• **REQUIRED WORK**
Please write out all of the entries exactly as they appear.

• **INFORMATION SUPPLIED**
#####

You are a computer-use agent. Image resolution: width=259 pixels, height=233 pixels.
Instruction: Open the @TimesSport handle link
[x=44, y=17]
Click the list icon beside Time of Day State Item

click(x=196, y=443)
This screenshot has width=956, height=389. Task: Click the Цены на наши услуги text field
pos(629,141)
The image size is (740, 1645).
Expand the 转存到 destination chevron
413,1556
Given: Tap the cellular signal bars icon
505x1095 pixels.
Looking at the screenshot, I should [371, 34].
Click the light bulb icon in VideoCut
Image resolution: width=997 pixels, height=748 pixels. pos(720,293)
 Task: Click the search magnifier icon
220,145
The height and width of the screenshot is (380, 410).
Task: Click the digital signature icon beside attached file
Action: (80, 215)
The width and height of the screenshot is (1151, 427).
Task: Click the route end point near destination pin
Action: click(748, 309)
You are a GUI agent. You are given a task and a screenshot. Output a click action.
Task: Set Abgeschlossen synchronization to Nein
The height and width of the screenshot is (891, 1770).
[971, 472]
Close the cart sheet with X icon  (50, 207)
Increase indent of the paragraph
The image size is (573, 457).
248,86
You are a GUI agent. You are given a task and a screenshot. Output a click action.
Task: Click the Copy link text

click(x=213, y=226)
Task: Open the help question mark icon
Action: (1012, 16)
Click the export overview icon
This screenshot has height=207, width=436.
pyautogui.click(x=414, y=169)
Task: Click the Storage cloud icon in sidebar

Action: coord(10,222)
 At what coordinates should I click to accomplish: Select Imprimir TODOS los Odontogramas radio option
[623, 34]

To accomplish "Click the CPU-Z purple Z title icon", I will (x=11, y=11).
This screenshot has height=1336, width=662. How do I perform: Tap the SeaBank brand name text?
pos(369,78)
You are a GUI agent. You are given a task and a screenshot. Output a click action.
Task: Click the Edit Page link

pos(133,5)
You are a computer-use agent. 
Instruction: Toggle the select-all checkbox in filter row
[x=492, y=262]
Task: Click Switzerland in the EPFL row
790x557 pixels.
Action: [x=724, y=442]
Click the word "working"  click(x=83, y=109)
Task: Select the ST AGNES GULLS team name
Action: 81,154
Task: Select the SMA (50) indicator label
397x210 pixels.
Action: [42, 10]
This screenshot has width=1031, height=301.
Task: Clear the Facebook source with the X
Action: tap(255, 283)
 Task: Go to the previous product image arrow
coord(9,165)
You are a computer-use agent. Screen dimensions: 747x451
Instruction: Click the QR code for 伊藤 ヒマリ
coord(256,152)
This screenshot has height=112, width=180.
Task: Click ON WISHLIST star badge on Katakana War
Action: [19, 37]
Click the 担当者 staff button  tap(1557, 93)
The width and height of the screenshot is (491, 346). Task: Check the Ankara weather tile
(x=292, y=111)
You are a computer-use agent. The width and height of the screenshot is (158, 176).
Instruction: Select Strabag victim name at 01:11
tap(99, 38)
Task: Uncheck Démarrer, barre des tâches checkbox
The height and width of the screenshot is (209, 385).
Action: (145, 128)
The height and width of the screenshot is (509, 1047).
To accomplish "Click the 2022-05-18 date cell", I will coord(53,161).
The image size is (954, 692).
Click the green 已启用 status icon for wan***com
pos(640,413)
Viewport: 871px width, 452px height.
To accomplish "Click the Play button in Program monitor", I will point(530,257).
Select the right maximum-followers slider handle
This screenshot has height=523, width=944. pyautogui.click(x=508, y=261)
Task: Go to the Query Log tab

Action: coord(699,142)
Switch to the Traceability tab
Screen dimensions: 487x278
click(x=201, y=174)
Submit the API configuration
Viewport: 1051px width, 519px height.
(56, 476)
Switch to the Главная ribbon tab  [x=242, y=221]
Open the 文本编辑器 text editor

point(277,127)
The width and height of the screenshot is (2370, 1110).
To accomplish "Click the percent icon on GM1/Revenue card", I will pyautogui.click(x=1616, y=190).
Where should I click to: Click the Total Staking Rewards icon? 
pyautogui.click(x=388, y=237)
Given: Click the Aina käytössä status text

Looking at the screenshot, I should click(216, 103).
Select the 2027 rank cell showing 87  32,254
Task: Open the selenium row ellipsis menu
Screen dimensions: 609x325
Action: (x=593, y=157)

#####

• **WRITTEN RESPONSE**
You are a computer-use agent. Image resolution: width=259 pixels, height=233 pixels.
Instruction: Open the @TimesSport handle link
[x=44, y=17]
Click the list icon beside Time of Day State Item

click(x=196, y=443)
This screenshot has width=956, height=389. Task: Click the Цены на наши услуги text field
pos(629,141)
The image size is (740, 1645).
Expand the 转存到 destination chevron
413,1556
Given: Tap the cellular signal bars icon
505x1095 pixels.
Looking at the screenshot, I should [371, 34].
Click the light bulb icon in VideoCut
Image resolution: width=997 pixels, height=748 pixels. pos(720,293)
 Task: Click the search magnifier icon
220,145
The height and width of the screenshot is (380, 410).
Task: Click the digital signature icon beside attached file
Action: (80, 215)
The width and height of the screenshot is (1151, 427).
Task: Click the route end point near destination pin
Action: click(748, 309)
You are a GUI agent. You are given a task and a screenshot. Output a click action.
Task: Set Abgeschlossen synchronization to Nein
The height and width of the screenshot is (891, 1770).
[971, 472]
Close the cart sheet with X icon  (50, 207)
Increase indent of the paragraph
The image size is (573, 457).
248,86
You are a GUI agent. You are given a task and a screenshot. Output a click action.
Task: Click the Copy link text

click(x=213, y=226)
Task: Open the help question mark icon
Action: (1012, 16)
Click the export overview icon
This screenshot has height=207, width=436.
pyautogui.click(x=414, y=169)
Task: Click the Storage cloud icon in sidebar

Action: coord(10,222)
 At what coordinates should I click to accomplish: Select Imprimir TODOS los Odontogramas radio option
[623, 34]

To accomplish "Click the CPU-Z purple Z title icon", I will (x=11, y=11).
This screenshot has height=1336, width=662. How do I perform: Tap the SeaBank brand name text?
pos(369,78)
You are a GUI agent. You are given a task and a screenshot. Output a click action.
Task: Click the Edit Page link

pos(133,5)
You are a computer-use agent. 
Instruction: Toggle the select-all checkbox in filter row
[x=492, y=262]
Task: Click Switzerland in the EPFL row
790x557 pixels.
Action: [x=724, y=442]
Click the word "working"  click(x=83, y=109)
Task: Select the ST AGNES GULLS team name
Action: 81,154
Task: Select the SMA (50) indicator label
397x210 pixels.
Action: [42, 10]
This screenshot has width=1031, height=301.
Task: Clear the Facebook source with the X
Action: tap(255, 283)
 Task: Go to the previous product image arrow
coord(9,165)
You are a computer-use agent. Screen dimensions: 747x451
Instruction: Click the QR code for 伊藤 ヒマリ
coord(256,152)
This screenshot has height=112, width=180.
Task: Click ON WISHLIST star badge on Katakana War
Action: [19, 37]
Click the 担当者 staff button  tap(1557, 93)
The width and height of the screenshot is (491, 346). Task: Check the Ankara weather tile
(x=292, y=111)
You are a computer-use agent. The width and height of the screenshot is (158, 176).
Instruction: Select Strabag victim name at 01:11
tap(99, 38)
Task: Uncheck Démarrer, barre des tâches checkbox
The height and width of the screenshot is (209, 385).
Action: (145, 128)
The height and width of the screenshot is (509, 1047).
To accomplish "Click the 2022-05-18 date cell", I will coord(53,161).
The image size is (954, 692).
Click the green 已启用 status icon for wan***com
pos(640,413)
Viewport: 871px width, 452px height.
To accomplish "Click the Play button in Program monitor", I will point(530,257).
Select the right maximum-followers slider handle
This screenshot has height=523, width=944. pyautogui.click(x=508, y=261)
Task: Go to the Query Log tab

Action: coord(699,142)
Switch to the Traceability tab
Screen dimensions: 487x278
click(x=201, y=174)
Submit the API configuration
Viewport: 1051px width, 519px height.
(56, 476)
Switch to the Главная ribbon tab  [x=242, y=221]
Open the 文本编辑器 text editor

point(277,127)
The width and height of the screenshot is (2370, 1110).
To accomplish "Click the percent icon on GM1/Revenue card", I will pyautogui.click(x=1616, y=190).
Where should I click to: Click the Total Staking Rewards icon? 
pyautogui.click(x=388, y=237)
Given: Click the Aina käytössä status text

Looking at the screenshot, I should click(216, 103).
Select the 2027 rank cell showing 87  32,254
Task: Open the selenium row ellipsis menu
Screen dimensions: 609x325
Action: (x=593, y=157)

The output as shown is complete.